If in the past they believed each piece to be a window into a specific moment of their research, they now understand each piece as a synthesis of life itself. As if each performance reflects a (re)vision of the world, of what it is to live, to destroy and build something with the other.
In the two years since Performances for Alkantara at the Alkantara Festival, Dias and Roriz have developed a series of performances in non-conventional spaces in an attempt to isolate and question the elements of their research: the relation of gesture to words spoken and sung, the way in which objects inform movement, and writing as a performative act or choreographic action. Their need now is to transpose that research onto the stage without losing the intimacy, playfulness, and unpredictability of earlier performances. A synthesis, yes, mostly of what was left to do. No pauses, no blanks, no punctuation.
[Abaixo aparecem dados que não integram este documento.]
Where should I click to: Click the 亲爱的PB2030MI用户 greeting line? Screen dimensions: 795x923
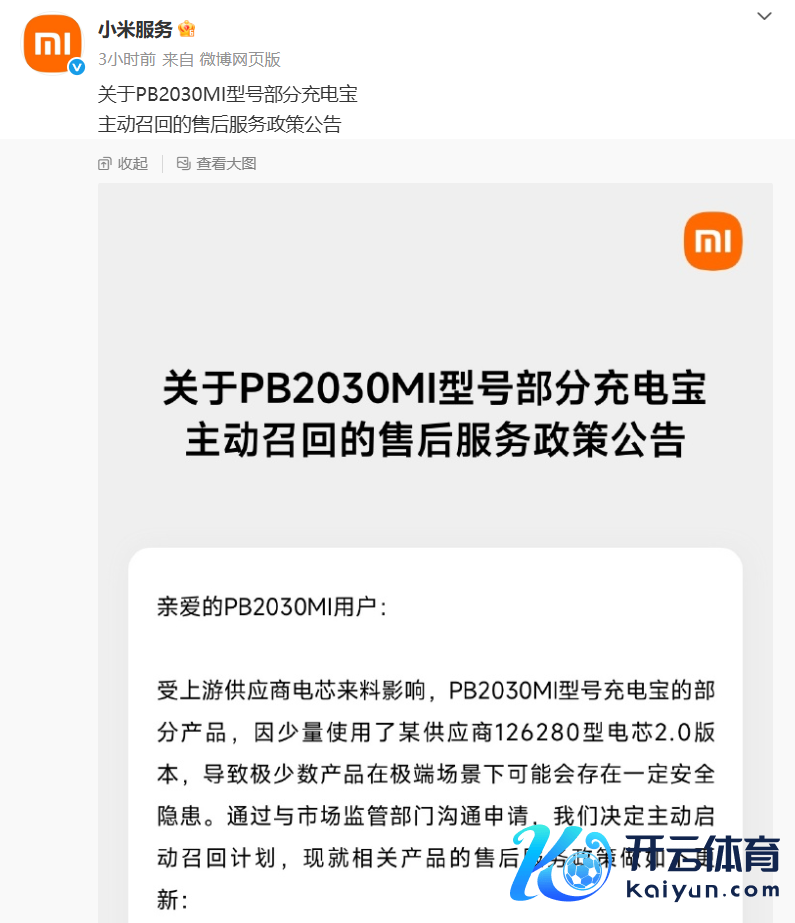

ESTREIA | PREMIERE 31 Maio / May 1, 2 Junho / June 2018 | ALKANTARA Festival, sala estúdio TNDM II (Lisboa, PT).

 

Direcção, interpretação e texto | Concept, performance and text Sofia Dias & Vítor Roriz

Desenho de Luz | Light Design Thomas Walgrave

Espaço Cénico | Scenography Thomas Walgrave, Catarina Dias (desenho/drawing), Sofia & Vítor

Assistência à Dramaturgia | Dramaturgy Assistance Alex Cassal

Assistência à Direcção e Figurinos | Direction's Assistance and Costumes Filipe Pereira

Som /música | Sound/music Sofia Dias, incluindo versão de/including cover of Philadelphia de/from Neil Young

Operação de Som e Vídeo | Sound and Video Operation Pedro Costa

Direcção Técnica | Technical Direction Nuno Borda de Água

Produção | Production S&V

Coprodução | Coproduction Alkantara

Difusão Internacional | International Touring Something Great

Apoio em Residência | residency support Culturgest, Alkantara, TNDM II, CNB

 

duração | running time: 70min. approx.

DIGRESSÃO | TOUR

8 Junho / June 2019 |PT.19 - Plataforma Portuguesa de Artes Performativas (Montemor-o-Novo, PT)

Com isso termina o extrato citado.